In “The Typing Lady,” the lady collects typewriters. When she types, though, an uncanny thing happens.
The typewriters write stories of their own — emotional tales that she cannot control. The “typing lady” takes the typewriters apart, looking for the mechanism that accounts for the literary outpouring, but she cannot discover the source.
In “Leafblower” Mel uses a manual typewriter, a Remington Rand, to type poems, her real love, and a laptop to earn a paycheck as a technical writer. She also takes care of an elderly couple in exchange for a cheap room over their garage.
In one of the best stories, “Ships in the Night,” Cayenne, an aspiring romance writer, has a portable pink Olivetti. She wants to launch a career as a writer so her daughter can have a more stable life.
In “Feelings” two mean-spirited girls decide to engage in a school project. They are to write a report about an act of compassion they undertake in their community. Kai types a letter to a lonely classmate on a 1964 IBM Model C Executive.
Ozeki’s stories are filled with aspiring writers who try but fail to send deeply personal letters. In The Typing Lady characters write deeply personal missives that they can never send (“The Anthropologist’s Kid,” “Feelings,” and “One Art”).

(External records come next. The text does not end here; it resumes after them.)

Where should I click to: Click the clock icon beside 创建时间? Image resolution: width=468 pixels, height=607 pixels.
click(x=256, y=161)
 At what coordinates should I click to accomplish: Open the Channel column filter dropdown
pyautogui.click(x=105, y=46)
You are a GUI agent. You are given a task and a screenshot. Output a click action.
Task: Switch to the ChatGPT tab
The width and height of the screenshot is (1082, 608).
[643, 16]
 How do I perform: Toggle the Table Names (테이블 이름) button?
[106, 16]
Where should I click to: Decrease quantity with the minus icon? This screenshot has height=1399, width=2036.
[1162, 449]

More than that, though, Ozeki’s stories are filled with writers whose writing ambitions will never be satisfied. Cayenne, who wanders between lovers, keeps changing the plot of her novel. The daughter in “Ships in the Night,” knows her mother will never finish her romance novel.

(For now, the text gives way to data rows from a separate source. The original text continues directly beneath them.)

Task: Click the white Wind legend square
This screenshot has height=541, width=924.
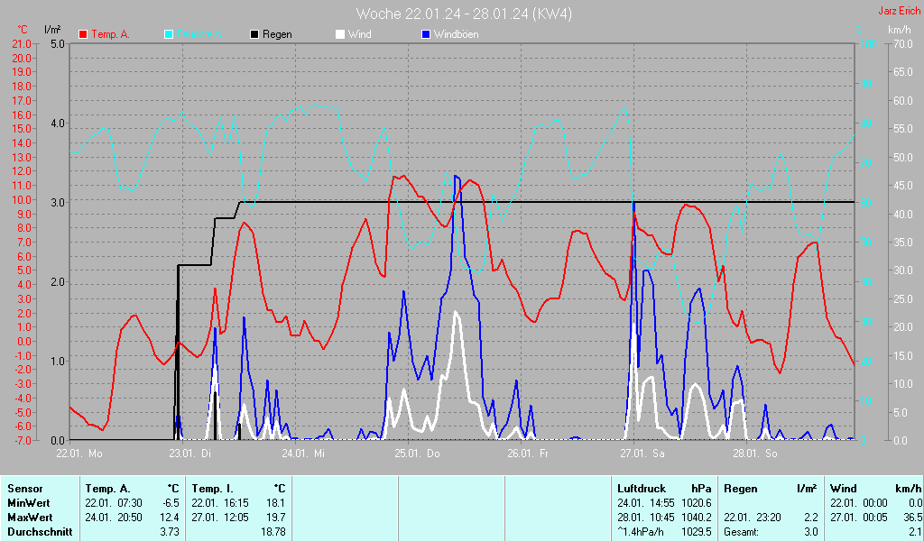Action: tap(340, 34)
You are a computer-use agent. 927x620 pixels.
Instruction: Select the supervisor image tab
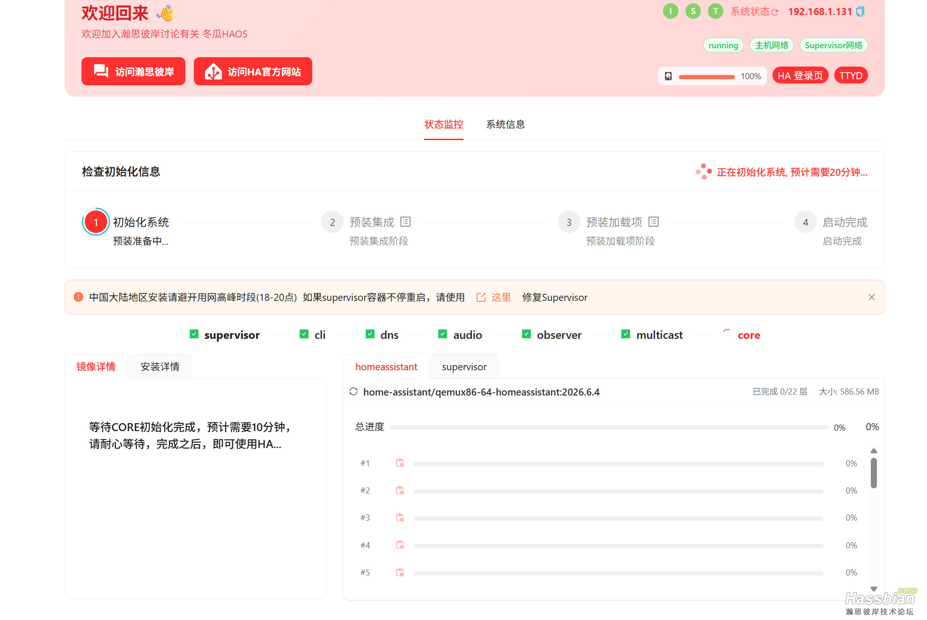[x=464, y=366]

The last two stories even more directly deal with how difficult it is to lead a creative life. The couple in “Where Ambition Goes to Die,” have a strained relationship because of the husband’s ambition to write fiction. In this story, his ambition becomes a black-haired girl filled with daring and impulsive ideas. The couple is calmer now that the black-haired girl is gone. After she disappears, they sleep “unhaunted.”

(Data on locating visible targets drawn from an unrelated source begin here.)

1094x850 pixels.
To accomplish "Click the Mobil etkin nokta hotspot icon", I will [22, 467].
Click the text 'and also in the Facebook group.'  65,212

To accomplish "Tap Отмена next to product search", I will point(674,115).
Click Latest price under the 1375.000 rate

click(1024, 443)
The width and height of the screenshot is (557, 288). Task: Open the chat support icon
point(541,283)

In “The Problem of the Body,” an author plans to fake her own death to avoid going on a book tour. She also appropriates her granddaughter’s dating app. She goes to cafes and chats with boys who think they are meeting her granddaughter. Though she knows its creepy, she does this until one of them recognizes her as “that writer.”
These stories are impressively complex and nuanced. Each story is in some way related to the art of writing, storytelling, and communicating in an increasingly confusing world. Much like Colm Toibin’s stories, they explore the drama of what is unsaid or the meeting that never happens.